Saturday 9 February 2013

E21: HOW-TO - Stereo Head-Unit Retrofit / Wiring Diagram

I had noticed a few electrical gremlins since fitting the modern stereo and have finally figured out the slight wiring difference between the 316 and the 320, the latter of which is shown in the E21 Wiring Diagrams available on the internet [download here]. Thought I'd throw up an updated diagram of how the wiring can be correctly adapted in the base model E21s.



Basically if the car had a stereo available as an option, which only the higher models did, then the two power wires necessary for a modern stereo are present. On base models [315, 316, 318], only a single aux. power wire is present. It can be made to run a stereo head-unit, but there are problems so if you're thinking of doing this it's worth reading my failsafe guide.

As in the diagram above, a modern radio/CD-player type head-unit will most likely require two power sources. A red wire connected directly to the battery that supplies a small amount of power to save settings and CD positions, and a yellow wire connected to the ignition switch that tells it to only turn on when the car is fired up. *Connecting both wires straight to the battery is an option so the unit can be used with the ignition off, but this will mean a higher drain to the battery and obviously has the potential to be left on by accident.

GUIDE:

At the back of the centre-console somewhere will be a chunky black wiring-connector, referred to as C40 in the diagram above, with 4 prongs and five wires joining either side. Two brown/violet wires from fuses 17 and 18 join at C40 and become a single wire - this is the best source for ignition power. The single brown/violet wire goes to a small 2-prong connector, which shouldn't have anything plugged into it, so connect the yellow wire here. The larger brown earth-wire on the connector goes back to C40 and grounds with the rest of the instruments and interior lights at G49, somewhere to the left hand side of the passenger side footwell. This is an ideal place to ground the black earth-wire from the head-unit, but modern stereos draw a lot of current and it might be worth running the black wire to a new earth-point on the centre-console bracket, as in the diagram above.
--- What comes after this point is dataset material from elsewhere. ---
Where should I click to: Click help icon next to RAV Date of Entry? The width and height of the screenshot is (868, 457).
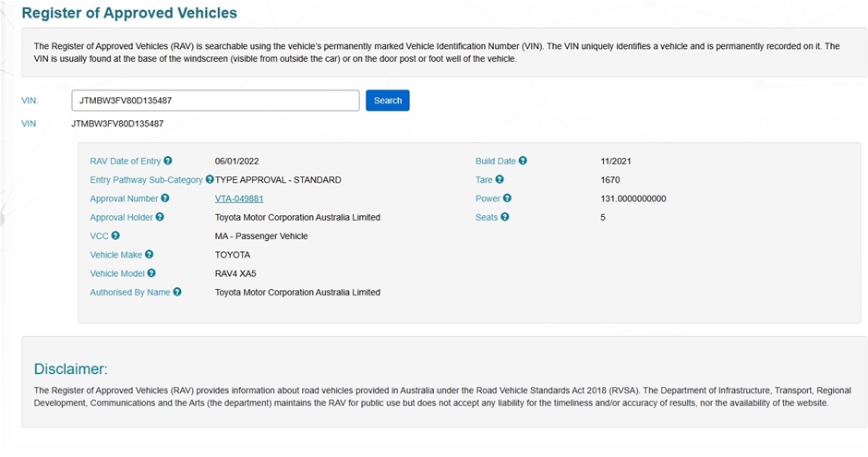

The only source in the dashboard connected directly to the battery is the cig. lighter circuit on Fuse 16 and has no spare connector so a wire must be spliced somehow into the red/yellow wire running through connector C40 - I just used a Scotch-block type crimp-connector. This new wire should be connected to the red wire on the head-unit.

To connect the relevant prongs on the head-unit wiring-connector I used short pieces of wire with female spade crimp-connectors. At the other ends are male spade-connectors to fit into the brown/violet wire-connector and similar connectors for the speakers, though I simply cut these off my speaker-wires and connected them straight to the head-unit connector with female spade-connectors.

Unlike the diagram above, 315/6/8 models should have green [pos.] + green/black [neg.] wires for the left-hand speaker and grey [pos.] + grey/black [neg.] wires for the right, to be attached to the corresponding prongs on the head-unit connector. These models should also have no rear speakers, unless they have been added on and will have a range of wiring colours.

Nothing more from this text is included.